2. 慢性疾患における細胞間コミュニケーション:糖尿病と心不全
SGLT2阻害薬の作用点から読み解く糖尿病と虚血性心疾患の交わり
2型糖尿病(DM)の進行は生命に関わる心血管(CV)イベントの発症や慢性心不全(HF)を併発しやすくなるといわれています。HF患者では6割の方がDMの予備兆候であるインスリン抵抗性を呈しているという報告もあります。一方で、DM治療薬として開発された血糖降下薬,SGLT2阻害薬がDMのCVイベントを抑えること、HFの予防効果があること等がわかってきました。
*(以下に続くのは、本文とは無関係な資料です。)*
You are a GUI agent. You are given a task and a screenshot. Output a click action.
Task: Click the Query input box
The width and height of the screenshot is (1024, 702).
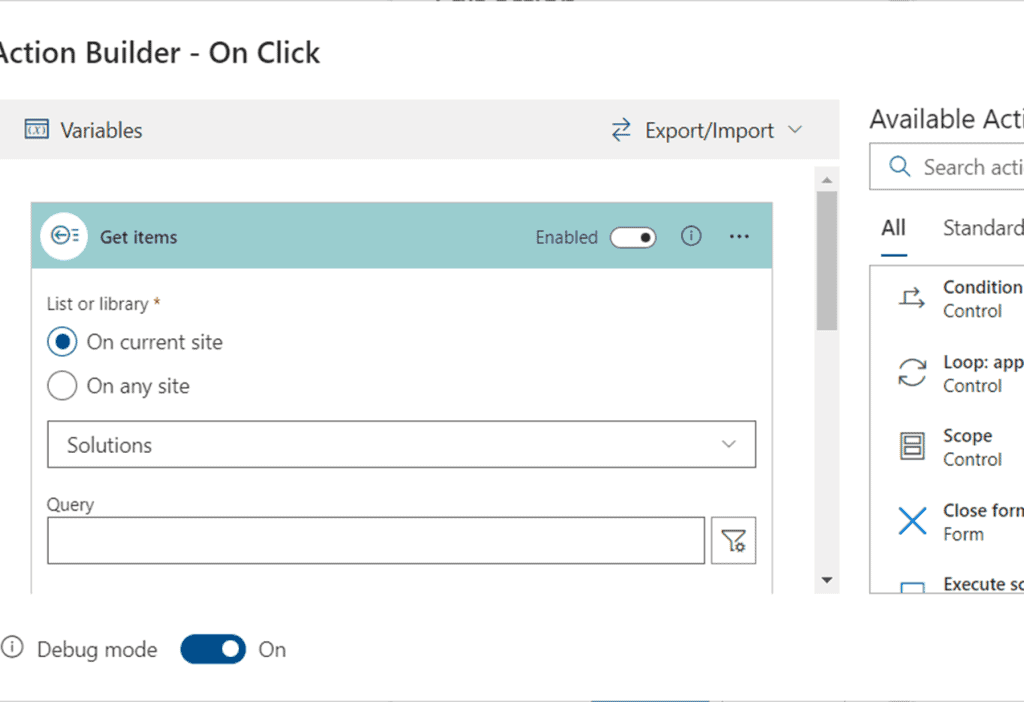(375, 540)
これまで別々の疾患として治療薬が開発されてきたものが、病態機構の解明によって革新的でより包括的な治療法に置き換わる可能性も期待されます。私たちは公的リポジトリから入手した臨床試験の被験者個別情報を調査し、低血糖発作という血糖値の激しい変動を経験すると心不全の発症リスクが上がる傾向を確認しており(Fig.7)、両者に共通の病態機構を示唆するものと考えています。
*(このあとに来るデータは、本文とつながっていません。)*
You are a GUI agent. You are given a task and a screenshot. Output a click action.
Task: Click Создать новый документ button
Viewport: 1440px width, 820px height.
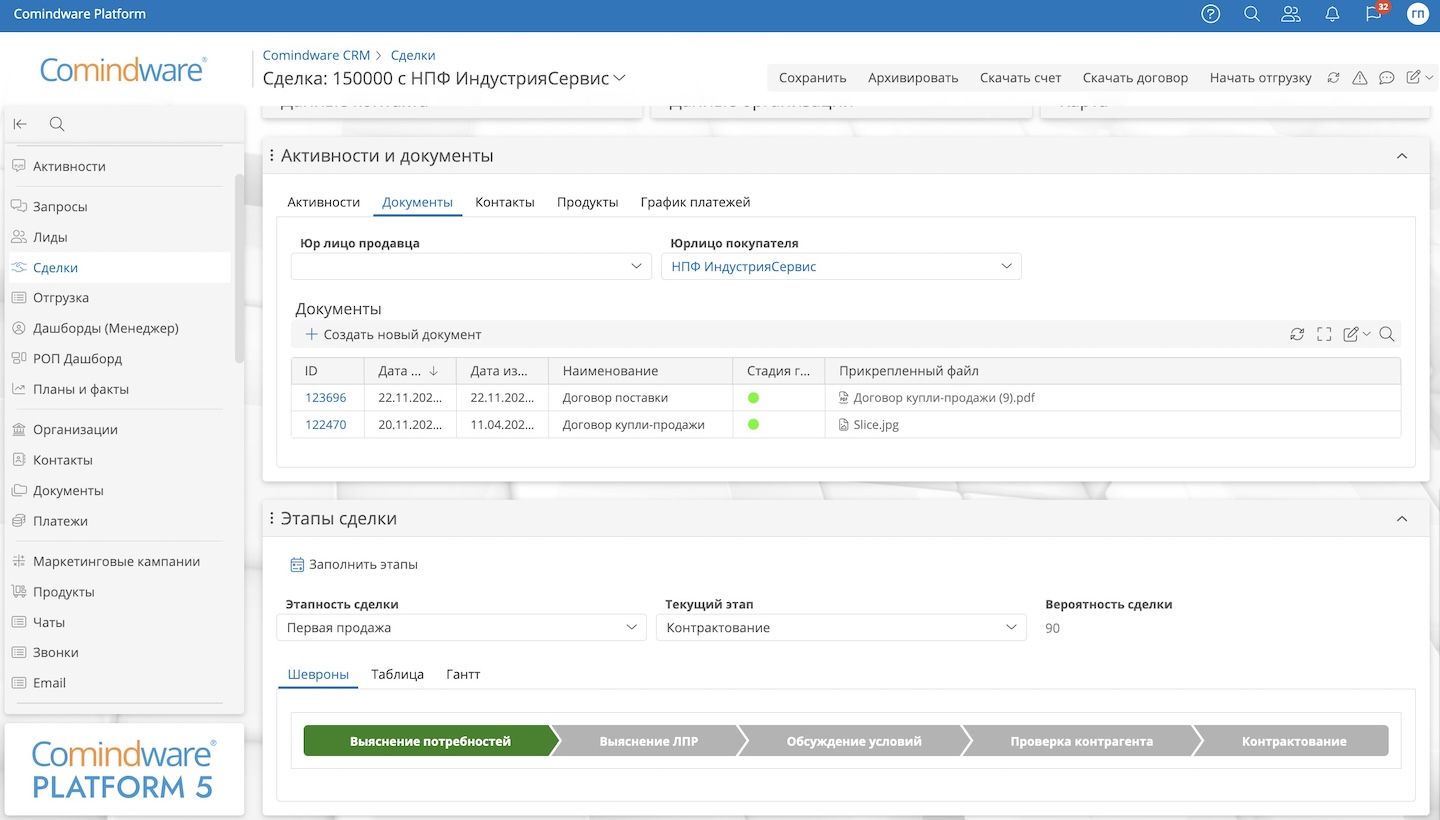coord(393,335)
現在はDMから進行する虚血性心疾患の本態として、脂肪細胞が誘導する炎症環境、マクロファージの動員、心筋の代謝シフトなどに着目して検討を進めています(Fig.8)。
研究姿勢
細胞間に生じる相互作用、細胞内への伝達、そして発生する生理現象(形質異常)は連続的であるはずですが、技術的に捕捉できるのはその過程のほんの一部です。近年のオミクス解析の著しい進歩は網羅的に情報を採取する敷居を大幅に下げました。個々の情報は一瞬を切り取ったものであっても、集合体となれば威力は倍増です。一方で、データ駆動的に情報を繋げる解析技術、真の要因を追究する論理的思考性は今後ますます大きな意味を持つと考えます。生データを縦横斜めからじっくり咀嚼し、試行錯誤の果てに解釈を展開する過程は、苦しくも清々しいものです。常に医療を意識し、かつ自然科学の追究に謙虚に臨んでいただきたい。本研究に関わる皆様とは、何よりもおしゃべりな細胞たちとの対話を楽しみながら、自身の成長を信じ、互いに切磋琢磨していきたいと思います。